| Task requirements |
Scan the lines below for the word "pahare". Copy each line you find it in.

:::::

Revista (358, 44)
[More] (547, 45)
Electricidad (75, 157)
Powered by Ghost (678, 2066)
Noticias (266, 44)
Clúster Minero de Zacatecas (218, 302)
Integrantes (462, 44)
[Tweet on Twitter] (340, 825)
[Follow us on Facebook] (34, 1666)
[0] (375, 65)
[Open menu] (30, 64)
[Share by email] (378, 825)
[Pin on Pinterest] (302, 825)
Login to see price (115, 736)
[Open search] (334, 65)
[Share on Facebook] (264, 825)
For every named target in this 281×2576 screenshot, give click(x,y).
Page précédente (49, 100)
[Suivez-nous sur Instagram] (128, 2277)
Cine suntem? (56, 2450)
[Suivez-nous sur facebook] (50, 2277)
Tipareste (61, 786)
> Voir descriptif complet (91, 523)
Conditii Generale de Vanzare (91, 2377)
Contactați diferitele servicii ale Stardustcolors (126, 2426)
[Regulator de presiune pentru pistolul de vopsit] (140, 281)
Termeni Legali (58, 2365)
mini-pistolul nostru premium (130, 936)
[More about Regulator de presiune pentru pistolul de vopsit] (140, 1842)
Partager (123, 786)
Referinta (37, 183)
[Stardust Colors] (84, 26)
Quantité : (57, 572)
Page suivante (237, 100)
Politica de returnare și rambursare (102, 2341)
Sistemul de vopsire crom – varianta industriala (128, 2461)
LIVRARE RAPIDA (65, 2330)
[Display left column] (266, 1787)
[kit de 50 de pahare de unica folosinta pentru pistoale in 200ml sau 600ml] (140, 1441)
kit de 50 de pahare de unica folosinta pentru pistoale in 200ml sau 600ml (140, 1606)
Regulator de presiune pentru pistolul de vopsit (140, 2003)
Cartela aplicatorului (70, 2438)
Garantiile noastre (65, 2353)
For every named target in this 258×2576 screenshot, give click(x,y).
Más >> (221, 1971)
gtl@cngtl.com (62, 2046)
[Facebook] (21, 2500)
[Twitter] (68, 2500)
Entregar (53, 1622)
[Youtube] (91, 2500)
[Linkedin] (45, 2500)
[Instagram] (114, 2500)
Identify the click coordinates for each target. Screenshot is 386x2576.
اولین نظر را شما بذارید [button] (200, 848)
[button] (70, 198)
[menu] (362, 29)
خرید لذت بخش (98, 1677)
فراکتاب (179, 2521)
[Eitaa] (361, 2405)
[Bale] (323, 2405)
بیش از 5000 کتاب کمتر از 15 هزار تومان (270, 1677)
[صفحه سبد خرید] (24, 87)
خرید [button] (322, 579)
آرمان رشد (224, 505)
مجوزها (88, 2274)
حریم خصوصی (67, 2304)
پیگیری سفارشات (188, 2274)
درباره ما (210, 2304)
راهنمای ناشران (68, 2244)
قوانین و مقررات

:::::

| Response box |
[kit de 50 de pahare de unica folosinta pentru pistoale in 200ml sau 600ml] (140, 1441)
kit de 50 de pahare de unica folosinta pentru pistoale in 200ml sau 600ml (140, 1606)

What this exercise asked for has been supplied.